Begin SUPPLIED ENTRIES

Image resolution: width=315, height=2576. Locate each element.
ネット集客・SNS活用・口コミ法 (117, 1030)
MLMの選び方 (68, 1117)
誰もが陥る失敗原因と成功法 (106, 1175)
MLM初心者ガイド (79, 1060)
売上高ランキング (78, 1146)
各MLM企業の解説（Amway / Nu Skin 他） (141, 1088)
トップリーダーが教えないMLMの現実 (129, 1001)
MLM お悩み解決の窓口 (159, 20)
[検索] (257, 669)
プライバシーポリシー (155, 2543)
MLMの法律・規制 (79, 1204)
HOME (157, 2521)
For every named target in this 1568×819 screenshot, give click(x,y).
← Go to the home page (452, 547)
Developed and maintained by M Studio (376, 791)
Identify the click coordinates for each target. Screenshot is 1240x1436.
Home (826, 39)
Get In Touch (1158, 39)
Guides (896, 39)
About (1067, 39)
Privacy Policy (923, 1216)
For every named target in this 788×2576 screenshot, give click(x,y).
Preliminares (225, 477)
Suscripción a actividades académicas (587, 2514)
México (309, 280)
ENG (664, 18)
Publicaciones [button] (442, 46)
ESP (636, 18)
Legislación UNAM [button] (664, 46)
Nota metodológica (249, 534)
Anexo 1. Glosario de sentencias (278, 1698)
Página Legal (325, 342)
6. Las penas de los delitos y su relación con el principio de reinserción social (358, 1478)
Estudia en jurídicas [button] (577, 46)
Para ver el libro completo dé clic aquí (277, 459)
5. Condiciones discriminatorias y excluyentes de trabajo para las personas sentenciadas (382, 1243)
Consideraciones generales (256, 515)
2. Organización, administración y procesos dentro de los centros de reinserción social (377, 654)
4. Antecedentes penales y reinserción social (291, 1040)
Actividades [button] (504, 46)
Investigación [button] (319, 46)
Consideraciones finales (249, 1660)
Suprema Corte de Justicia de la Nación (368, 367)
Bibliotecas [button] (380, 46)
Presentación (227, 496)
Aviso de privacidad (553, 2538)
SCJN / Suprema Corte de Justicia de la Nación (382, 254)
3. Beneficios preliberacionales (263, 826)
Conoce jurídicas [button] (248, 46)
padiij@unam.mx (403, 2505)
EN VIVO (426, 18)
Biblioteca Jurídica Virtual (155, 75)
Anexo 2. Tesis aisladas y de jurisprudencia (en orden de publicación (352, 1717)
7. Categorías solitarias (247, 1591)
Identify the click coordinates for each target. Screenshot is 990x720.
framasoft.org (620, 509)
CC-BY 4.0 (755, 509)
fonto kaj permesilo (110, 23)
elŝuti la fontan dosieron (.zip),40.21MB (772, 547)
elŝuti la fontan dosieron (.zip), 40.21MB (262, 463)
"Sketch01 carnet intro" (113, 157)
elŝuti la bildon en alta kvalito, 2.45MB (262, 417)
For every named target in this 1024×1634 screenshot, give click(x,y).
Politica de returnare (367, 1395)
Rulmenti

End SUPPLIED ENTRIES

## WORK TO COMPLETE
Put every line of the listing above into a numbered list, leaving out any blank lines.

## FINISHED EXERCISE
1. Image resolution: width=315, height=2576. Locate each element.
2. ネット集客・SNS活用・口コミ法 (117, 1030)
3. MLMの選び方 (68, 1117)
4. 誰もが陥る失敗原因と成功法 (106, 1175)
5. MLM初心者ガイド (79, 1060)
6. 売上高ランキング (78, 1146)
7. 各MLM企業の解説（Amway / Nu Skin 他） (141, 1088)
8. トップリーダーが教えないMLMの現実 (129, 1001)
9. MLM お悩み解決の窓口 (159, 20)
10. [検索] (257, 669)
11. プライバシーポリシー (155, 2543)
12. MLMの法律・規制 (79, 1204)
13. HOME (157, 2521)
14. For every named target in this 1568×819 screenshot, give click(x,y).
15. ← Go to the home page (452, 547)
16. Developed and maintained by M Studio (376, 791)
17. Identify the click coordinates for each target. Screenshot is 1240x1436.
18. Home (826, 39)
19. Get In Touch (1158, 39)
20. Guides (896, 39)
21. About (1067, 39)
22. Privacy Policy (923, 1216)
23. For every named target in this 788×2576 screenshot, give click(x,y).
24. Preliminares (225, 477)
25. Suscripción a actividades académicas (587, 2514)
26. México (309, 280)
27. ENG (664, 18)
28. Publicaciones [button] (442, 46)
29. ESP (636, 18)
30. Legislación UNAM [button] (664, 46)
31. Nota metodológica (249, 534)
32. Anexo 1. Glosario de sentencias (278, 1698)
33. Página Legal (325, 342)
34. 6. Las penas de los delitos y su relación con el principio de reinserción social (358, 1478)
35. Estudia en jurídicas [button] (577, 46)
36. Para ver el libro completo dé clic aquí (277, 459)
37. 5. Condiciones discriminatorias y excluyentes de trabajo para las personas sentenciadas (382, 1243)
38. Consideraciones generales (256, 515)
39. 2. Organización, administración y procesos dentro de los centros de reinserción social (377, 654)
40. 4. Antecedentes penales y reinserción social (291, 1040)
41. Actividades [button] (504, 46)
42. Investigación [button] (319, 46)
43. Consideraciones finales (249, 1660)
44. Suprema Corte de Justicia de la Nación (368, 367)
45. Bibliotecas [button] (380, 46)
46. Presentación (227, 496)
47. Aviso de privacidad (553, 2538)
48. SCJN / Suprema Corte de Justicia de la Nación (382, 254)
49. 3. Beneficios preliberacionales (263, 826)
50. Conoce jurídicas [button] (248, 46)
51. padiij@unam.mx (403, 2505)
52. EN VIVO (426, 18)
53. Biblioteca Jurídica Virtual (155, 75)
54. Anexo 2. Tesis aisladas y de jurisprudencia (en orden de publicación (352, 1717)
55. 7. Categorías solitarias (247, 1591)
56. Identify the click coordinates for each target. Screenshot is 990x720.
57. framasoft.org (620, 509)
58. CC-BY 4.0 (755, 509)
59. fonto kaj permesilo (110, 23)
60. elŝuti la fontan dosieron (.zip),40.21MB (772, 547)
61. elŝuti la fontan dosieron (.zip), 40.21MB (262, 463)
62. "Sketch01 carnet intro" (113, 157)
63. elŝuti la bildon en alta kvalito, 2.45MB (262, 417)
64. For every named target in this 1024×1634 screenshot, give click(x,y).
65. Politica de returnare (367, 1395)
66. Rulmenti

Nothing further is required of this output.